Salmon louse is a big problem

Yeah, salmon have lice. The salmon louse is a parasite with the Latin name lepeophtheirus salmonis. This louse is not a new phenomenon, it was discovered almost 200 years ago. The difference to earlier times is the salmon lived in the sea and had a lot of space. Today, it lives together with thousands of other fish crowded into an aquaculture. Lice eggs can spread very quickly in such an environment and find new host fish. The louse docks to the fish skin and lives from the skin of the fish or its blood.
This is particularly dangerous and life-threatening for younger fishs.

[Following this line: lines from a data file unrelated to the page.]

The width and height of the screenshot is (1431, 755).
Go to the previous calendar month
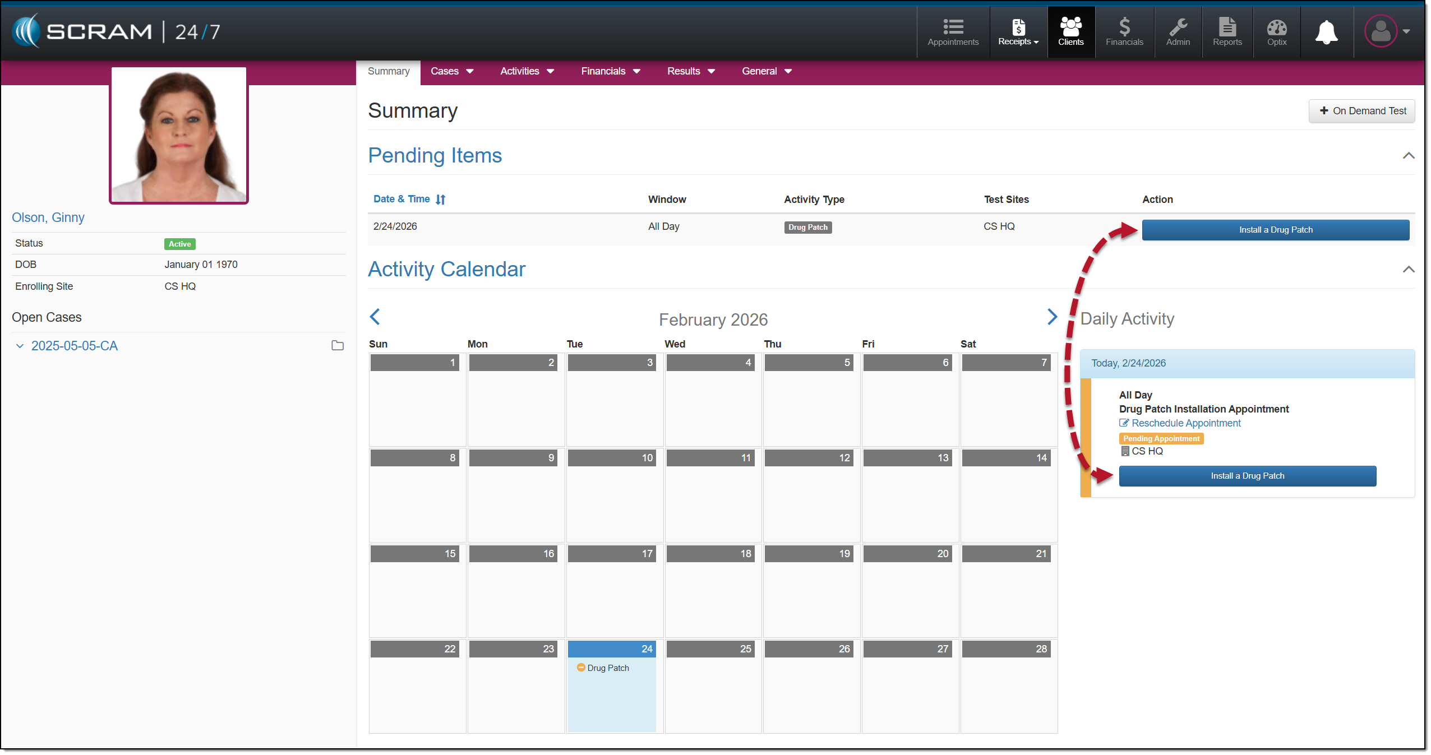tap(375, 317)
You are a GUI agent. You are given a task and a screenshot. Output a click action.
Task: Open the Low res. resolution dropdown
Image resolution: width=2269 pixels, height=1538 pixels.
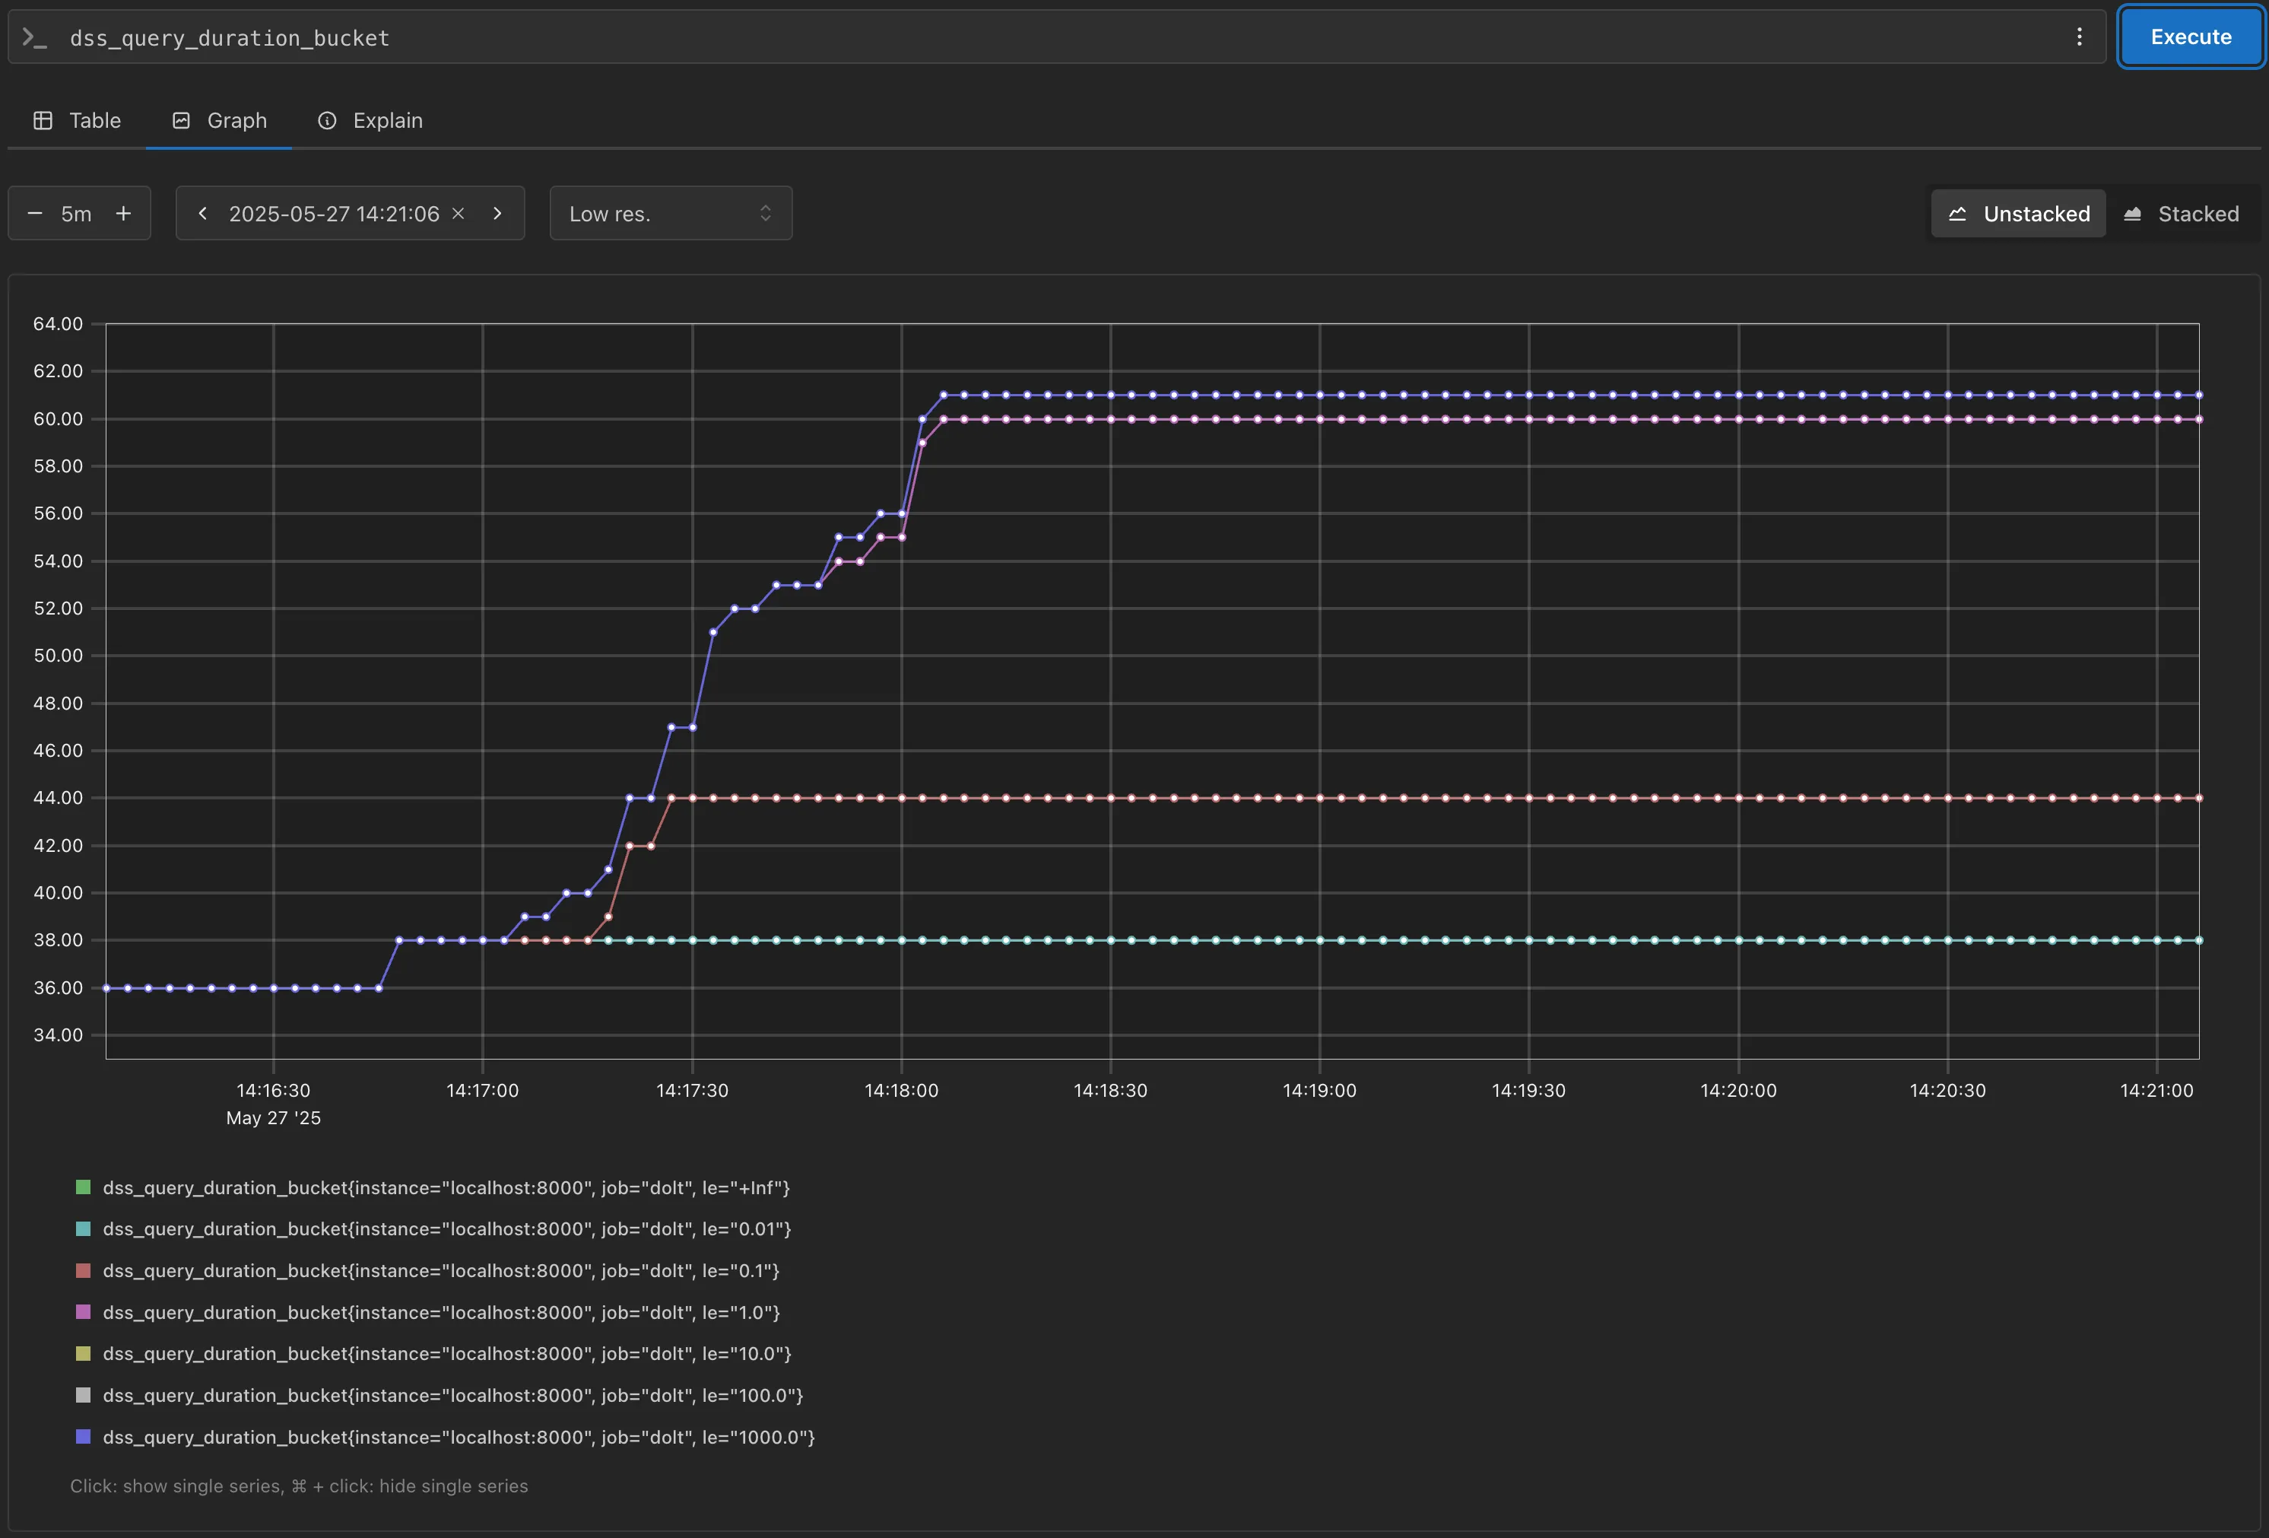click(x=671, y=213)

Salmon lice impressed by Merus rings

Aquaculture with supply ship in the fjordNorwegian Nofima, one of the largest research institutes for fisheries and aquaculture, has carried out a study with Merus rings. The influence of Merus treated water on the development of young salmon and their greatest threat, the salmon aphid, were investigated. Young salmons are raised in tanks.
Merus rings have been installed at the water supply of the fish tank and fish are observed how they develop in comparison to salmon in untreated water.

The result was very surprising for all involved. The salmon that benefited from Merus water had almost twice the survival rate compared to the fishn in the untreated tank. This means that the salmon with the treated water has much less infestation by lice.
An official study was not published. We don’t know the reason for this.